Rowe agreed with that statement, saying that she’s found male patients are more likely to withhold information. “Women are used to sharing intimate details of their lives with friends, so it’s not difficult for them to open up. Men, however, are not conditioned by society to discuss feelings, so it’s more of a challenge,” she said.” Yup! That used to be an issue, but not anymore. Usually, the doctor avoids asking me questions because I won’t shut up.

And this following bit of news is why I now go regularly to the doctors. “The consequences of putting medical care off, or keeping information from one’s doctor, can be dire according to Djordjevic. “I think the number one problem is missing the early warning signs of a more serious condition,” he explained. “Especially when it comes to ‘silent symptoms,’ such as diagnosing pre-diabetes and other chronic medical conditions that should be addressed as early as possible.

“The other example he gave was prostate cancer, which can be detected with a simple physical exam. “Patients that are diagnosed at an early stage have a much better prognosis than those who show up too late at the doctor.

And here’s the clincher. “By putting those exams off, men may be in much worse condition by the time a disease is caught than they would have been if they had gone in early and regularly. Rowe explained, “Unfortunately, due to delays and denials, by the time they come, sometimes the disease is no longer treatable. They may have to deal with consequences like dialysis, limb amputations, and sometimes death.” Enough said.

Okay, but how often should we see doctors and why?

Regular checkups with your healthcare provider can benefit your health in many ways. Some of the key benefits include:

- Finding potentially life-threatening health issues early before they cause a problem

- Early treatment of health conditions, which increases the odds of a good outcome

- Regular monitoring of existing health issues, which lowers the risk of severe complications

- Staying up-to-date on vaccinations and screening tests

- Developing an open, honest relationship with your primary care physician

Experts say that while there's no hard and fast rule on how often a healthy older adult needs to visit their doctor, at least once a year is usually a good idea.

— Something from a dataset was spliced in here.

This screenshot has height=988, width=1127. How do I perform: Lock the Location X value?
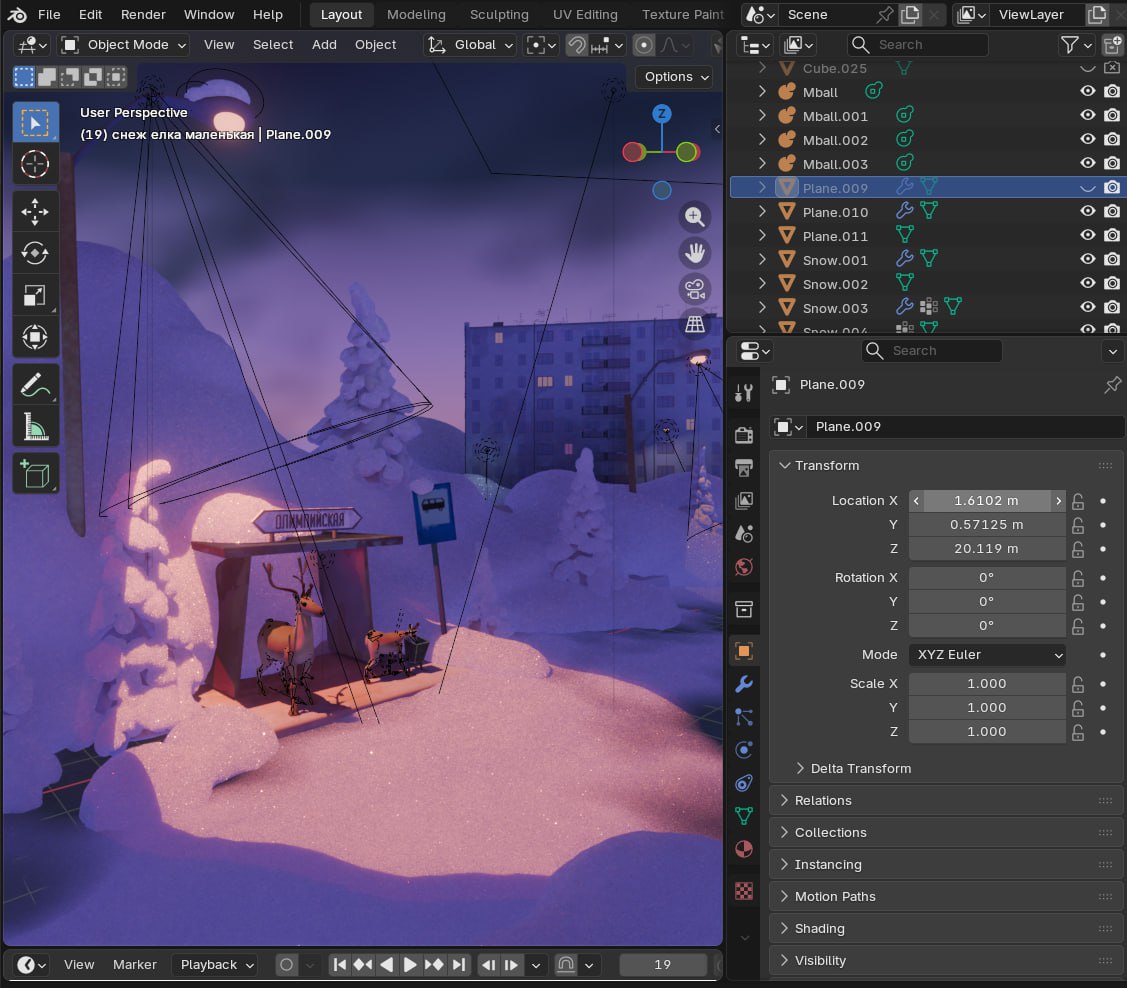[1078, 501]
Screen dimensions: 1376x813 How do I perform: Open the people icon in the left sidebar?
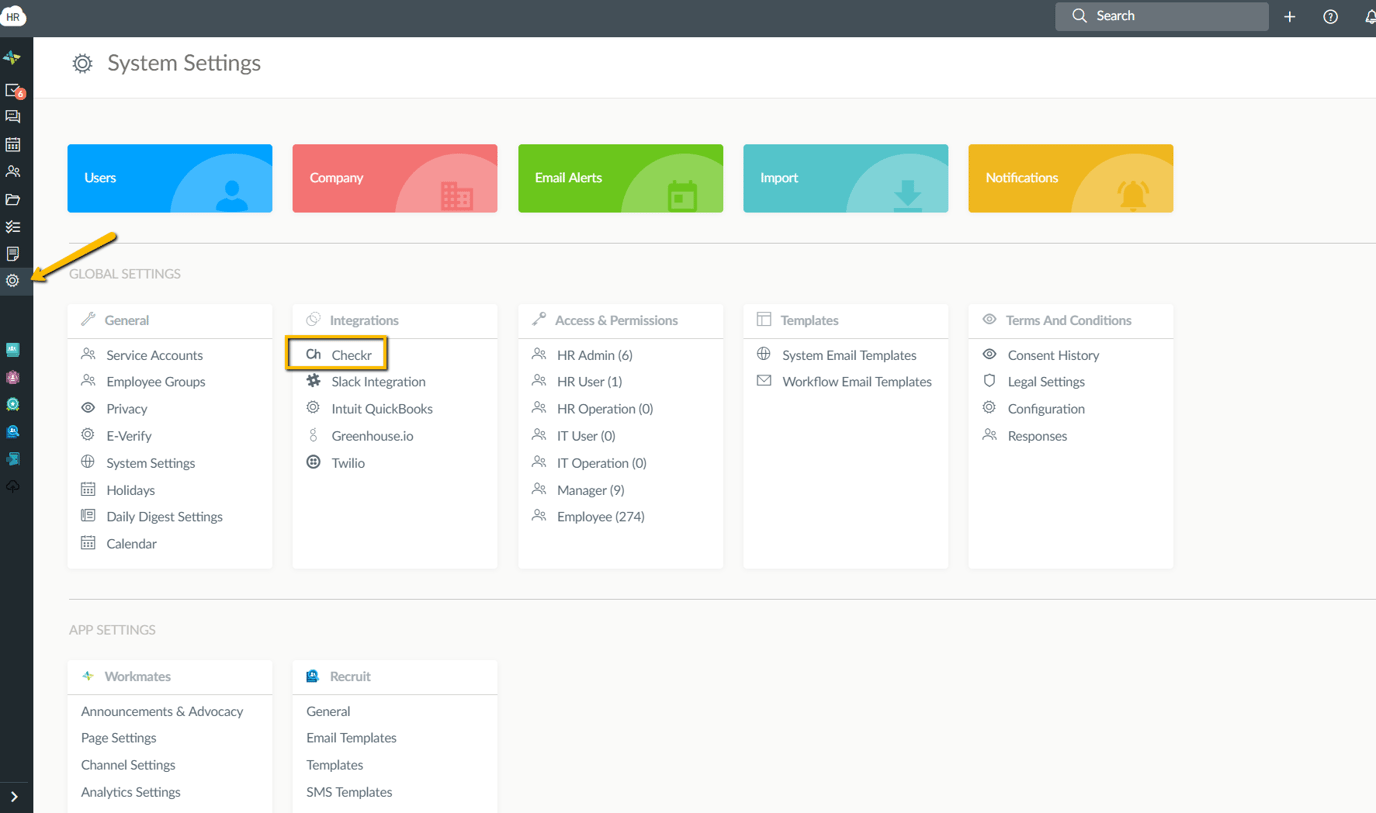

“According to the Aetna Health Care Guide, seniors that are between 65 and 70 years old should visit their doctor at least once a year, even if they do not have any underlying concerns.

“Seniors that are in their seventies should visit their doctor at least twice a year, while seniors in their eighties (and above) should visit the doctor at least three times per year – or once every few months.

“The average American goes to the doctor four times per year. That may sound like a decent number of visits, but in other countries people visit the doctor with far greater frequency. For instance, in Japan patients typically see their doctor around 13 times a year. In Canada, people visit the doctor around 7.4 times a year, and in France the average is 6.8 visits per year.

Researchers conclude that Americans visit the doctor with less frequency because of the cost. It is more expensive to see a doctor in America compared to other countries.